I‘ve had a few requests for advice on which of the nearly 100 posts on this blog to read first. So here, in no particular order, are six stories which remain memorable for one reason or another.
The Almighty Gaylords of Chicago is by far the most popular piece I’ve written on the blog. This brief summary of a white Chicago street gang was prompted by running across its unusual name on some website and digging deeper. It’s subsequently garnered a whole lot of views and spawned two sequels. I don’t think many who come here to read it go on to buy my books or look at posts about Raymond Chandler, but I’m glad of their company.
Welcome to the Scriptatron 5000 was a slim few hundred words of wondering about the future automation of written content on the internet. Ironically perhaps, only about five people have ever read it. It’s not especially deep, although the subject is important, especially as some Youtube creators now apparently make videos based around an algorithm throwing up topics that snag viewers. Stick around for an interesting CPG Grey video at the end.
If WordPress had a Huh?? button then readers would be mashing it after getting through Fictional Painters of 1926. A few paragraphs pointing out that both HP Lovecraft and Evelyn Waugh created fictional painters active in the same year (although now I’m not even sure if Waugh’s Belgian Futurist is ever explicitly described as a painter, but y’know …) serve a launch pad for concerns about the sustainability of post-modernistic appropriation in our culture. And there’s a robbery at a museum. Shorter and less deep than it sounds. I still think it’ll make a good movie.
A Kidnapping in Poland runs to nearly 7,500 words. I first heard about the case around 2009 when there was renewed interest among Poles about the Krzysztofa Olewnik kidnap murder. They saw a resemblance with an unsolved crime from the 1950s. A couple of years later I bought a few books on the original case and wrote up a lengthy essay for my (now mothballed) brightreview.co.uk website. It was as long as it needed to be to tell the story of a fascinating kidnapping in communist Poland.
Anything involving American killer cult leaders is going to be controversial. Add in hippies, the Rolling Stones, and occultist film makers, and that controversy reaches weapons grade. I still get emails about Charles Manson at Altamont, 1969 from groupies, Hells Angels, and people who were there. Some like it; some hate it. They’re not shy about telling me. The article patches in some lesser known links between Manson, the Stones, the Beatles, Kenneth Anger, and Altamont. Enjoy.

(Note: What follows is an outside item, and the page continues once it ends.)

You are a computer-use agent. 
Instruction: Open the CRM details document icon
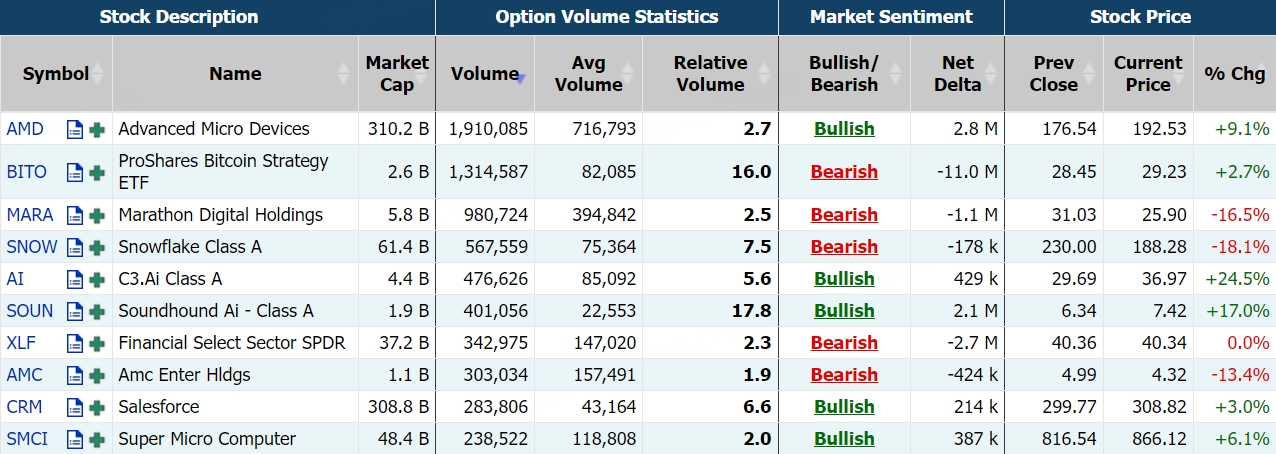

Difficult one. I guess my favourite post is probably In Search of Dominique Borella, about a French mercenary who died mysteriously in Lebanon. I put it together through the usual detective work, but what makes it special is that Borella’s son got in touch. He didn’t know much about his father (unhappy ex-wife turned protective mother) and wanted more information. I pointed him towards people in Lebanon, which led to old friends of Borella presenting his son with the dead mercenary’s personal effects. Sometimes you can make a difference, I guess.